Por Agustín Podestá//

Hoy, domingo 2 de diciembre, empezamos el recorrido de Adviento. Comenzamos el período de preparación para la celebración de la Navidad. La palabra clave de este tiempo es la esperanza. Esperanza cristiana del “ya-todavía no”, de la espera del cumplimiento definitivo poseyendo de antemano la seguridad del porvenir. Sin embargo, parecería que hoy en nuestra sociedad reina la ansiedad, que no es más que un síntoma de la desesperanza. La necesidad de saciar un vacío que no se sacia, de llenar un pozo que no se llena.

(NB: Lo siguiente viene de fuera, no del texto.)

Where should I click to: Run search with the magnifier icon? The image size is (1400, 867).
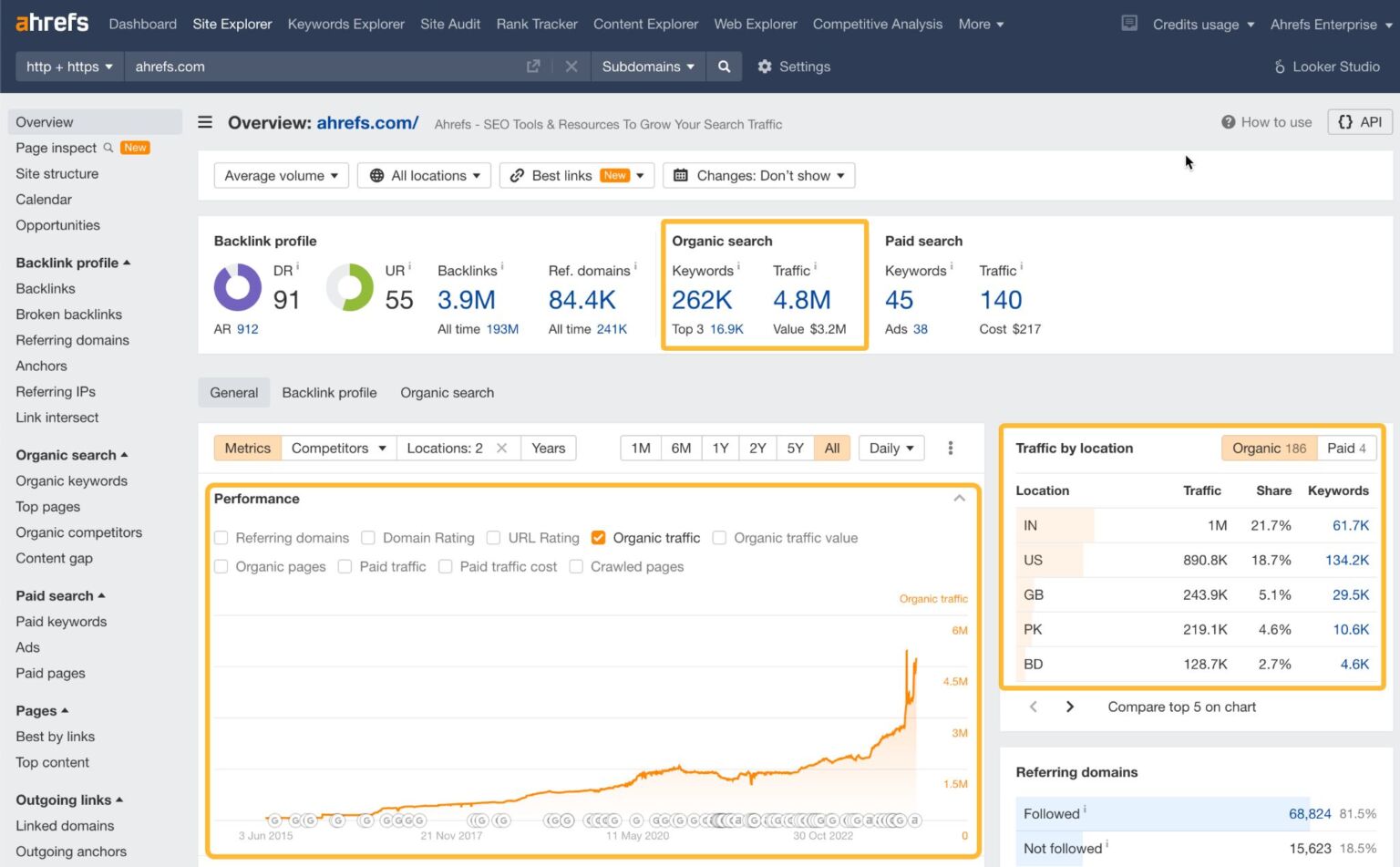(724, 66)
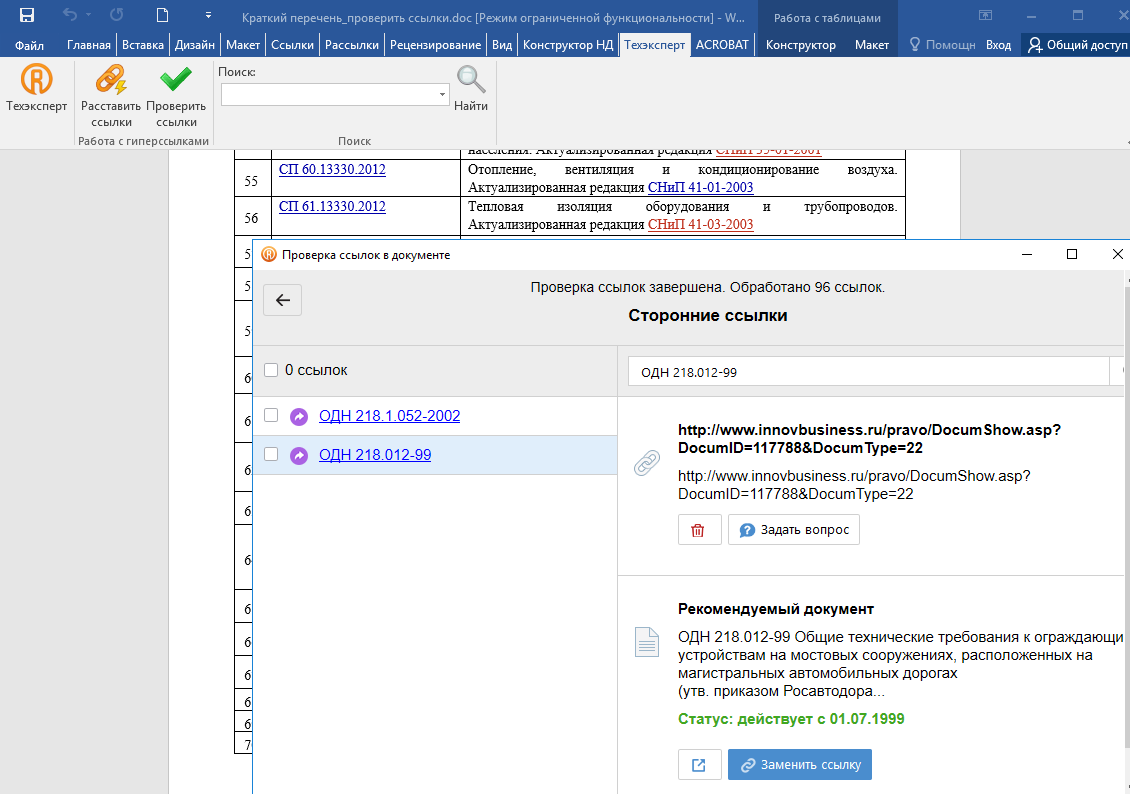This screenshot has height=794, width=1130.
Task: Toggle the '0 ссылок' select-all checkbox
Action: (271, 371)
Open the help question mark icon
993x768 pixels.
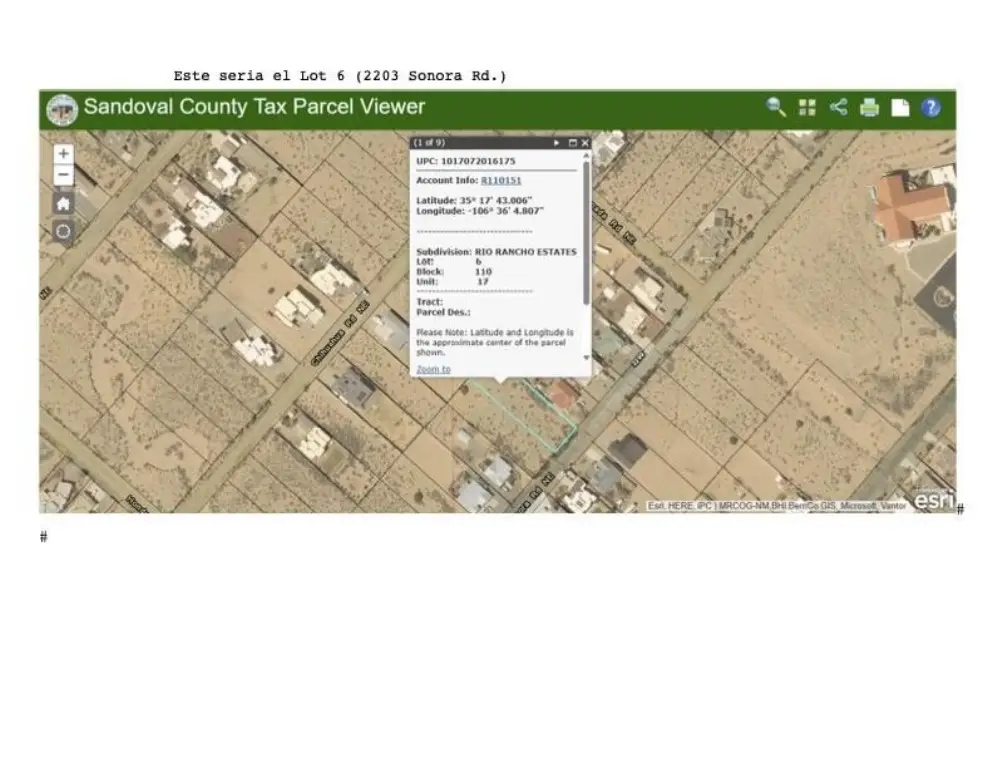pyautogui.click(x=931, y=107)
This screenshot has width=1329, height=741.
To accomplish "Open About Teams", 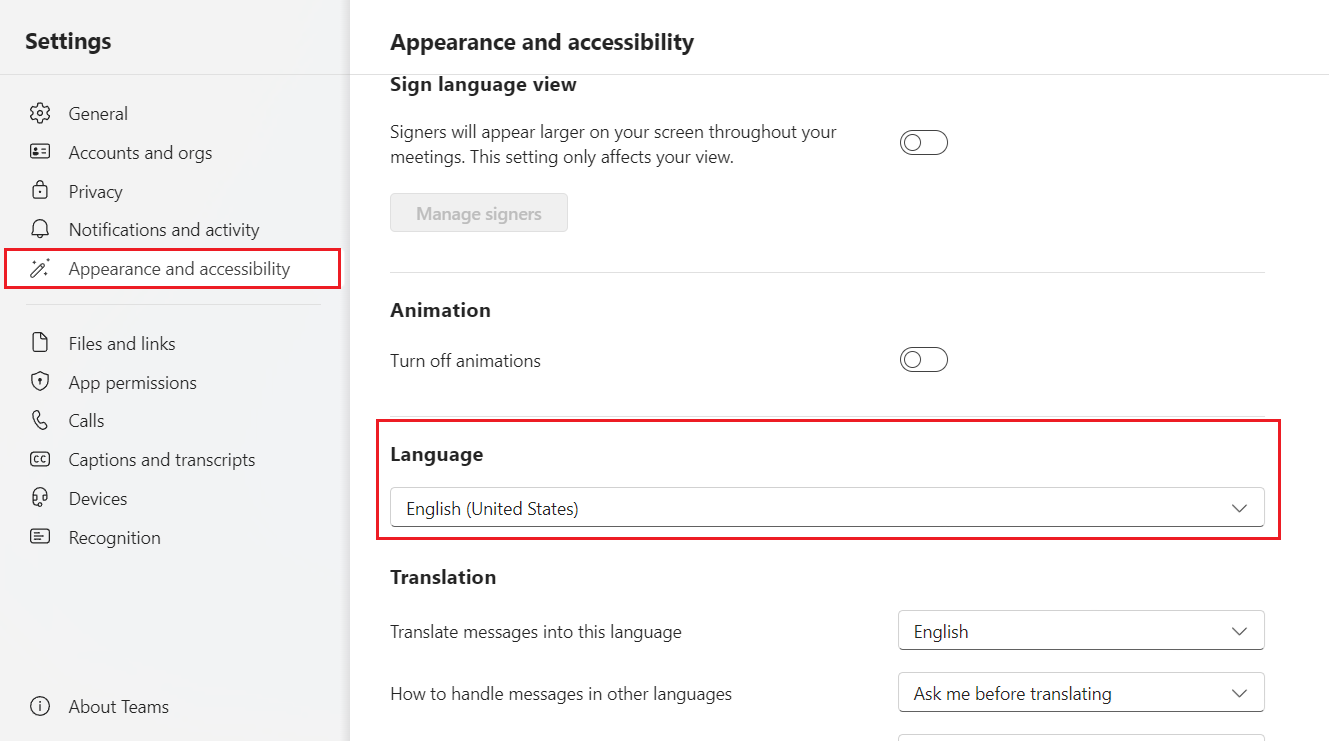I will coord(118,706).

Con creciente sorpresa he visto en los últimos años cómo se ha adelantado el armado del árbol de Navidad y del cotillón navideño. Si bien la pérdida de la tradición de armarlo el 8 de diciembre la podemos atribuir a cuestiones de secularización de las fiestas religiosas, con respecto a la Navidad nos encontramos en otro nivel. La fiesta navideña excede el ámbito religioso, inclusive espiritual, y se ha instalado en la sociedad como un momento de festejo familiar, de gastos y consumismo, de alimentación excesiva y de intercambio de regalos. Lejos nos encontramos ya de aquél nacimiento en el silencio y la pobreza de Belén.

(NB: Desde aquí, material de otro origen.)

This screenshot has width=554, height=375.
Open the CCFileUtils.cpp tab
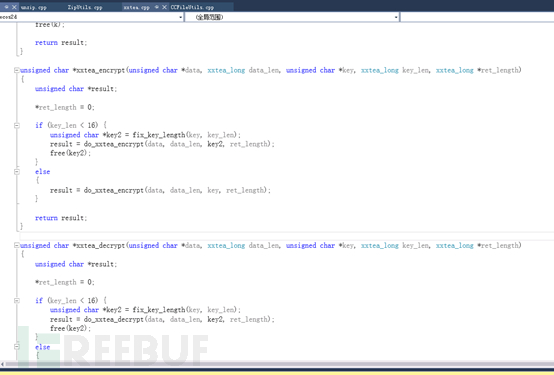point(192,7)
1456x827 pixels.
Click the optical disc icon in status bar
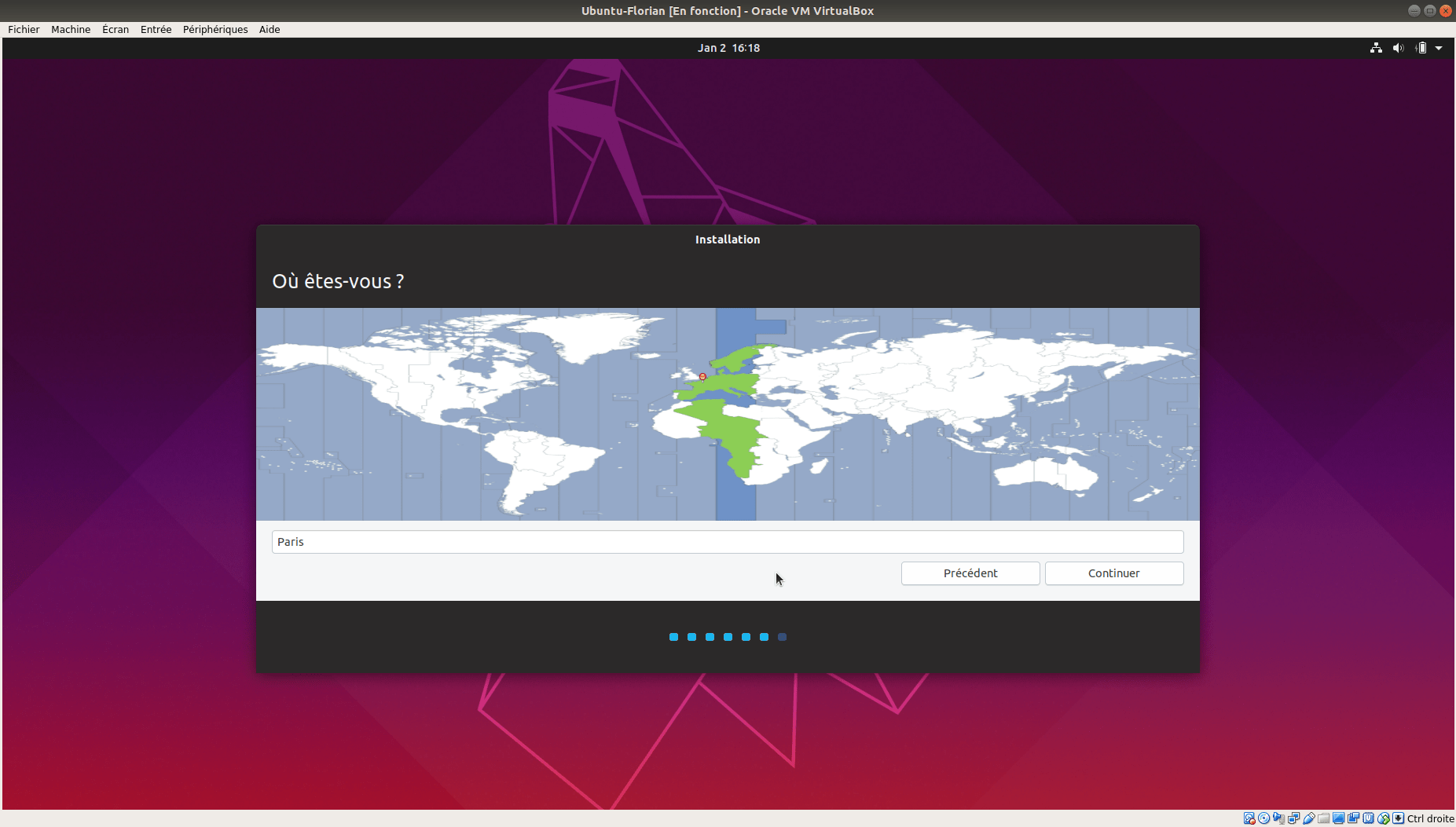click(1264, 818)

La ansiedad de vivir experiencias, en este caso la necesidad de “adelantar” la Navidad, nos muestra el vacío de la esperanza, que en el fondo es desesperanza. Es una necesidad de vivir navideñamente, una necesidad de lograr ese anclaje que posee la esperanza cristiana. La falta de rumbo, el andar a la deriva, nos lleva a mirar un horizonte, aunque sea lejano, donde haya felicidad, al menos un poco de felicidad, al menos una noche de alegría.

¿Cómo vivir entonces en esperanza el Adviento y no en desesperanza? Para no desesperar es fundamental no quedarnos en el “todavía no” sino en el ya. Es decir, no dejemos que reine la ansiedad, no permitamos que nos gane la desesperación. Por el contrario, vivamos la seguridad de saber que ya estamos preludiando la fiesta, que tenemos la calma del amor y no la desesperación del vacío.

Es como cuando nos vestimos y producimos para ir a una fiesta importante, de alguna forma, cuando nos vamos preparando, ya estamos cambiando nuestro “chip mental”. De alguna forma, ese momento ya es un preludio o participación de la fiesta que estaremos por vivir luego plenamente. Y esa preparación no la vivimos con desesperanza, o con ansiedad vacía, sino con calma, con alegría, con seguridad de que vamos a pasar una buena fiesta.

Que este Adviento nos encuentre así, viviendo la calma que nos brinda el amor, la seguridad que nos brinda la Navidad, la celebración del Dios que se hace cercano en una mesa familiar.